§ **Listed entries**:
<<<<
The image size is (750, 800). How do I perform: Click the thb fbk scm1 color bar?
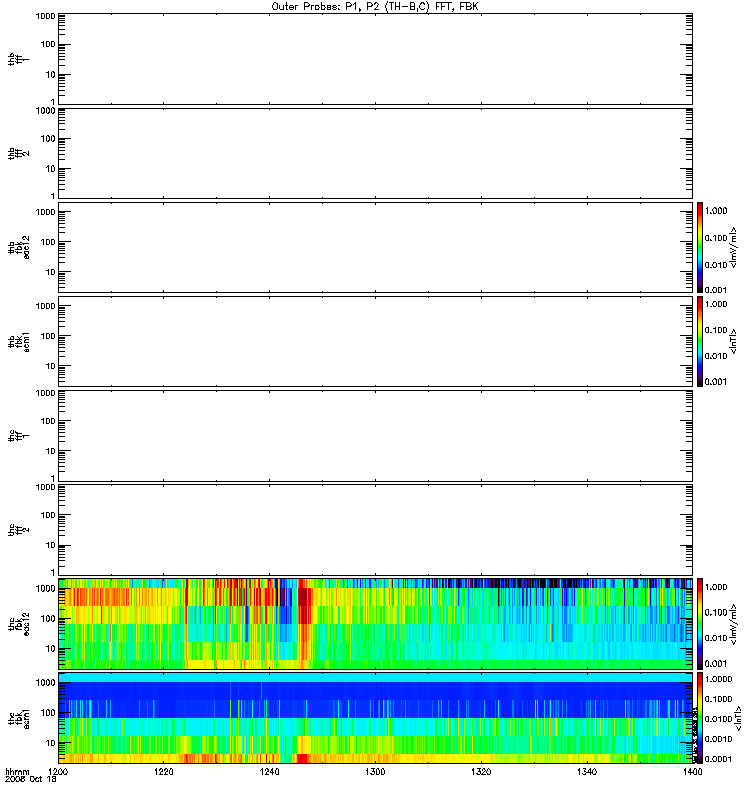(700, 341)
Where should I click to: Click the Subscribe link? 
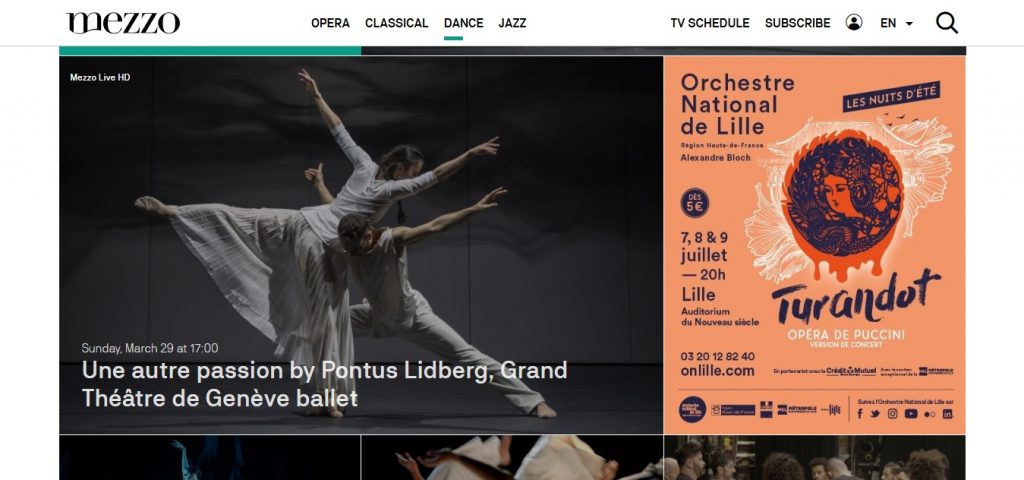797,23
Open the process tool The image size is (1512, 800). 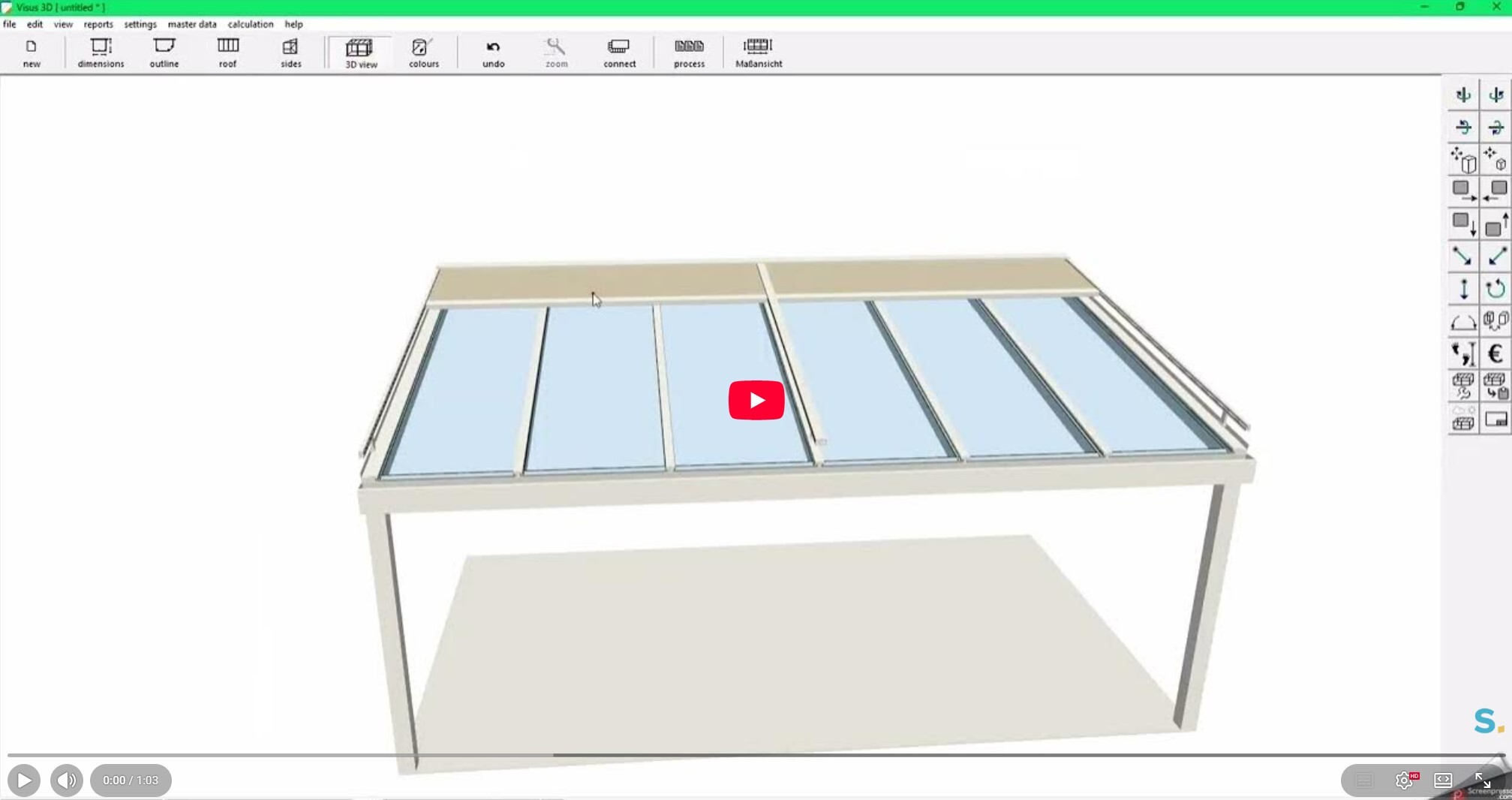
>>>>
§ **What you need to do**: Make an exact copy of the listing above. Do not include the pictures.

§ **Solution to this exercise**:
The image size is (750, 800). How do I perform: Click the thb fbk scm1 color bar?
(700, 341)
Where should I click to: Click the Subscribe link? 
797,23
Open the process tool The image size is (1512, 800). 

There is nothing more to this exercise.